Seit Samstag abend ist das riesige Areal der ehemaligen "Stadt des Kindes" in Wien Penzing besetzt. Bislang (Sonntag 23h) hat die Polizei noch nicht gestört.
Die Vorgeschichte: Ein SPÖ-naher Bauträger, ARWAG, hatte den Auftrag für die Nachnutzung der "Stadt des Kindes" - ein 1969-74 von Architekt Anton Schweighofer errichtetes soziales Musterprojekt, das weit über die Grenzen Wiens hinaus bekannt war - nahe des Auhof-Center, an der Grenze des 13. und 14. Bezirks, erhalten. Doch nach der Entscheidung wurden die sozialen Auflagen (Öffnung des Schwimmbades für die Bevölkerung, usw.) immer mehr ausgehöhlt, bis im Juni 2008 SPÖ und ÖVP im Wiener Gemeinderat einer Änderung des Kaufvertrages dahin gehend zustimmten, dass auch ein Teil der architektonisch wertvollen Bausubstanz abgerissen werden darf, um aus den Neubauwohnungen mehr Gewinn herausholen zu können. Namhafte ArchitektInnen, DenkmalschützerInnen und eine Bürgerinitiative protestierten gegen diese Vorgangsweise.
*** Erklärung der BesetzerInnen
Der Teilabriss der "Stadt des Kindes" hat überraschend schnell begonnen, um Diskussionen über andere Nutzungsmöglichkeiten im Keim zu ersticken. Tatsachen sollen geschaffen werden, während wir und andere Initiativen Räume dringend benötigen.
In dem ehemaligen progressiven Kinderheim sollen sich bald jene mit etwas mehr in der Tasche ihren Traum von "Schöner Wohnen" kaufen können. Immer mehr für soziale Zwecke geschaffene Anlagen, wie das ehemalige Kinderheim auf der Hohen Warte, oder nun die Stadt des Kindes werden der Verwertungslogik geopfert. Uns bleiben zu kleine Wohnungen in denen ein Leben mit oder ohne Kinder abseits der Kleinfamilie nicht leistbar ist.

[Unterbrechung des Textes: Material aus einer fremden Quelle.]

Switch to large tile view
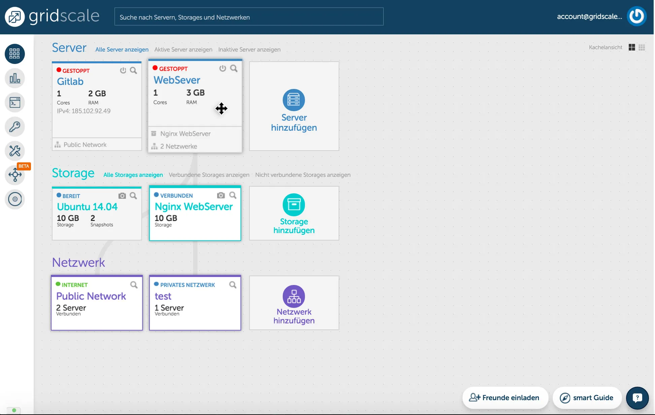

Die Experimentierfreudigkeit der Stadt ist höchstens im Bereich der Privatisierung zu erkennen und nicht wenn es um selbstbestimmte Wohnformen und Lebensentwürfe, abseits der gepredigten Norm geht.
* Wir wollen eine lebendige und offene Stadt des Kindes * mit Raum für verschiedene, aber selbstbestimmte, kollektive Wohnformen für alle Gender mit und ohne Kinder * Platz für ein Leben in Wägen * offene Werkstätten, Theater Labors, Kostnix Laden, Proberäume etc. * Ein offenes Schwimmbad auch für jene die sich gerade noch über Wasser halten können. * Einen Ort an dem Kinder ihre Meinung sagen und leben können. ...jenseits der Verwertungslogik!

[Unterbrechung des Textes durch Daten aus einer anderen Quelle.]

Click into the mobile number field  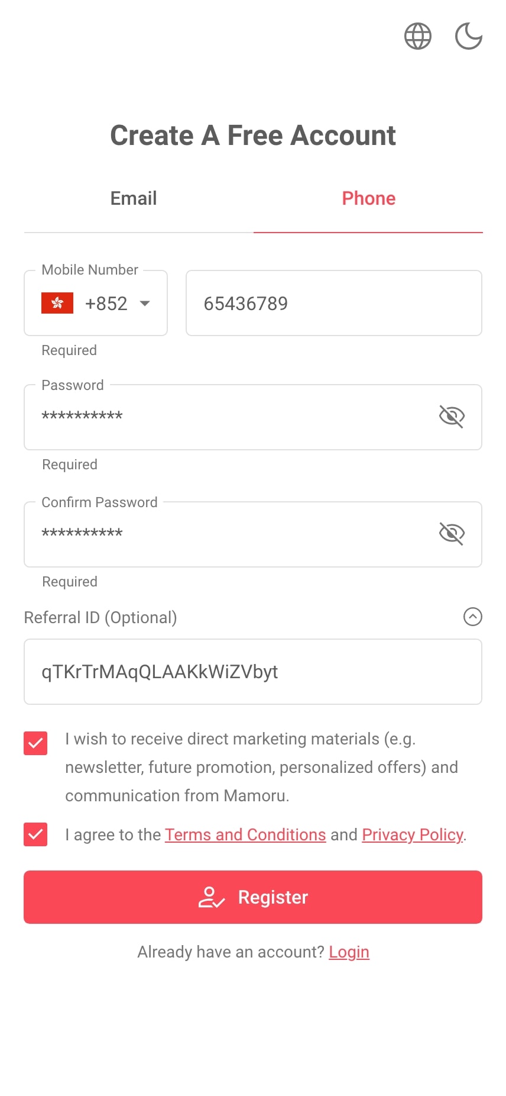[333, 304]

Weil wir an sozialutopische Projekte glauben und lieber selber damit beginnen als uns hinhalten zu lassen, haben wir die Stadt des Kindes wieder geöffnet. Um einen Ort zu schaffen, wo wir an den Formen unseres Beisammenseins und dem Aufbrechen fremdbestimmter Strukturen arbeiten können - einen Ort, wo das, wofür wir kämpfen, erlebbar gemacht werden kann. Unsere Sexismen, Rassismen, Homophobie, Antisemitismen usw. sind ein Teil von uns, wir können sie nicht einfach an der Türe ablegen. Eine sich als emanzipatorisch verstehende Praxis muss darum vor allem im Umgang miteinander ansetzen. Daher soll bei dieser Raumaneignung auf die praktische und theoretische Auseinandersetzung über Normierung von Raum, sowie den damit verbundenen allzu oft rassistischen, männlichen und heteronormativen Verhaltenweisen besonders Wert gelegt werden. Freiräume jenseits von Sexismus und Mackertum aneignen und etablieren!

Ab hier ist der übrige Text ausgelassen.